Search code examples
pythonamazon-web-servicesaws-lambda

Implications of querying database before lambda_handler


Here is the pseudo-code for what current lambda function looks like;

import pandas
import pymysql


def get_db_data(con_):
    query = "SELECT * FROM mytable"
    data = pandas.read_sql(query, con_)
    return data


def lambda_handler(event, context):
    con = pymysql.connect()
    data = get_db_data(con)
    """
    do other things with event
    """
    con.close()

I am debating if I can do this instead:

import pandas
import pymysql

con = pymysql.connect()


def get_db_data(con_):
    query = "SELECT * FROM mytable"
    data = pandas.read_sql(query, con_)
    return data


data = get_db_data(con)


def lambda_handler(event, context):
    """
    do other things with event
    """
    con.close()

But I am not sure if it is a good practice. What implications would the second option have on run-time and cost? Is it against the recommended way?


Solution

  • When working with a database connection in a Lambda function, it is best to follow AWS best practices and use INIT code (which is where you are almost heading) to load expensive resources.

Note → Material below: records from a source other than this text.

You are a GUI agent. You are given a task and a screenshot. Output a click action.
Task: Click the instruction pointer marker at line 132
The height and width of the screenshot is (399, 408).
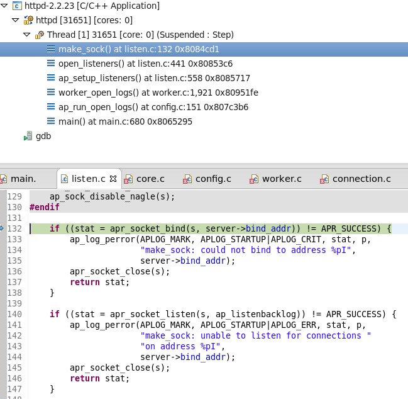point(3,228)
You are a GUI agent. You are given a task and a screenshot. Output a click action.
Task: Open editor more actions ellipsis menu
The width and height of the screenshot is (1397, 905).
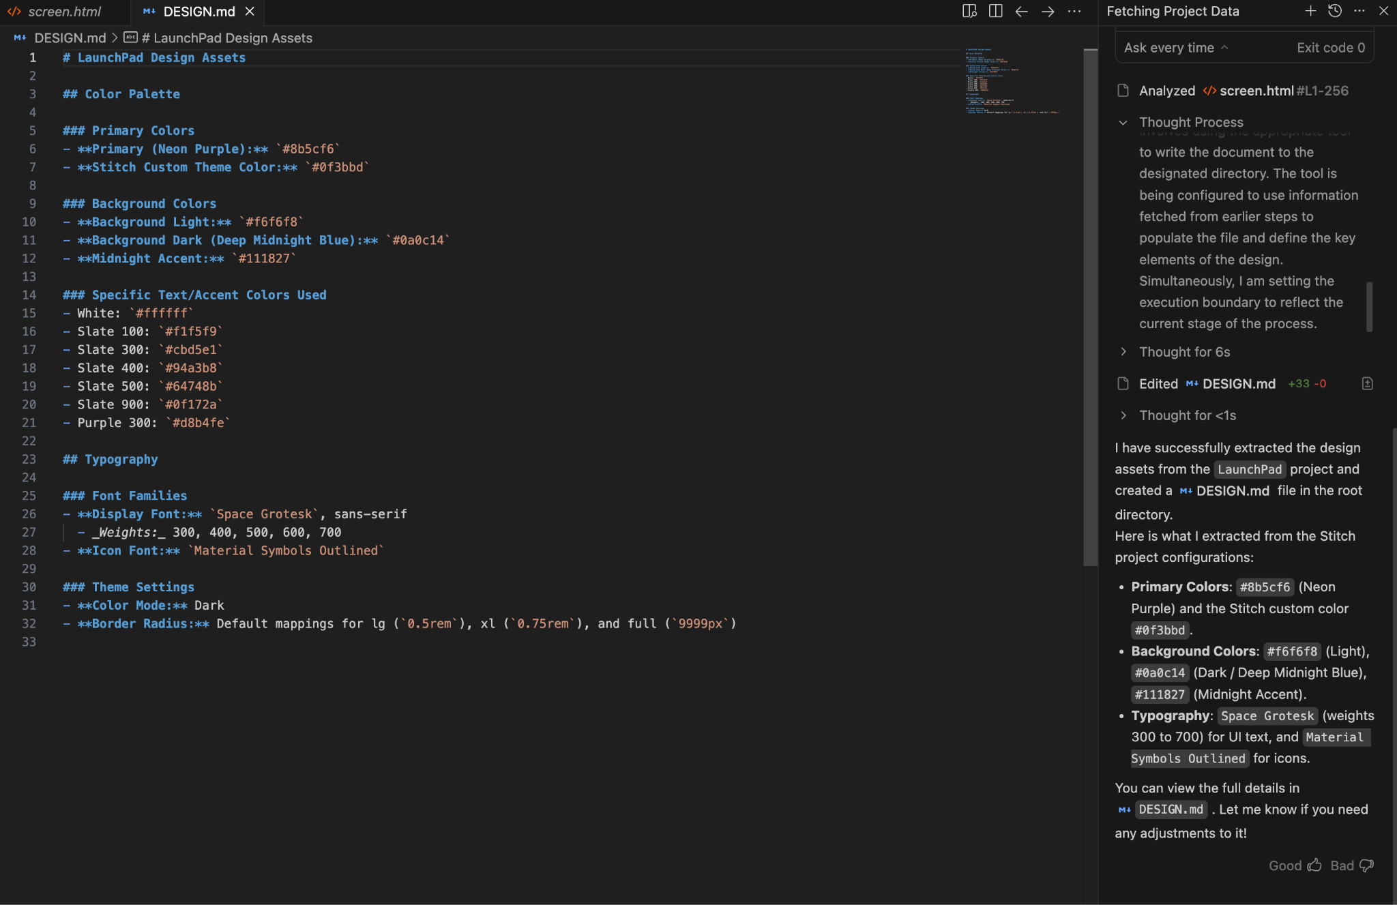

    Take advantage of execution environment reuse to improve the performance of your function. Initialize SDK clients and database connections outside of the function handler, and cache static assets locally in the /tmp directory. Subsequent invocations processed by the same instance of your function can reuse these resources. This saves cost by reducing function run time.

    Lambda can run from either a COLD or WARM start. On COLD start, the code outside the lambda handler is executed. When a Lambda is run from a WARM start, the resources loading during COLD start will be available. By including resources like database connection opening in the COLD start, subsequent WARM starts will not have to re-execute the same expensive operation. Getting to reuse the WARM start requires that calls to the specific Lambda be within a short period of time. This can greatly reduce the execution time on your Lambda functions and this reduce costs!

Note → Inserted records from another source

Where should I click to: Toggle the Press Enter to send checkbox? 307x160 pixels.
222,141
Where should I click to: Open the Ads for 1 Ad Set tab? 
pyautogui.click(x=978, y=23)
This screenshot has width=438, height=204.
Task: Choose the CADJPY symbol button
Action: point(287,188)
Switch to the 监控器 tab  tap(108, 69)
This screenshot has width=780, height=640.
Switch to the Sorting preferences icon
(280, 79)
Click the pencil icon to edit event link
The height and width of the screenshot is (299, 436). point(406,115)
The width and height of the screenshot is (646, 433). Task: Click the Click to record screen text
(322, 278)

    Based on where you were going, I would say to rewrite it as such:

    import pandas
    import pymysql
    
    con = pymysql.connect()
     
    def get_db_data(con_):
        query = "SELECT * FROM mytable"
        data = pandas.read_sql(query, con_)
        return data
        
    def lambda_handler(event, context):
        data = get_db_data(con)
        """
        do other things with event
        """
        con.close()
    

    This concept is also explained well in the AWS Lambda docs here.

    Also, consider what the duration of the connection is in its settings (client and server). If the connection closes before the Lambda's instance goes away - you might want to include an isOpen check prior to using the connection and providing logic necessary to reopen it.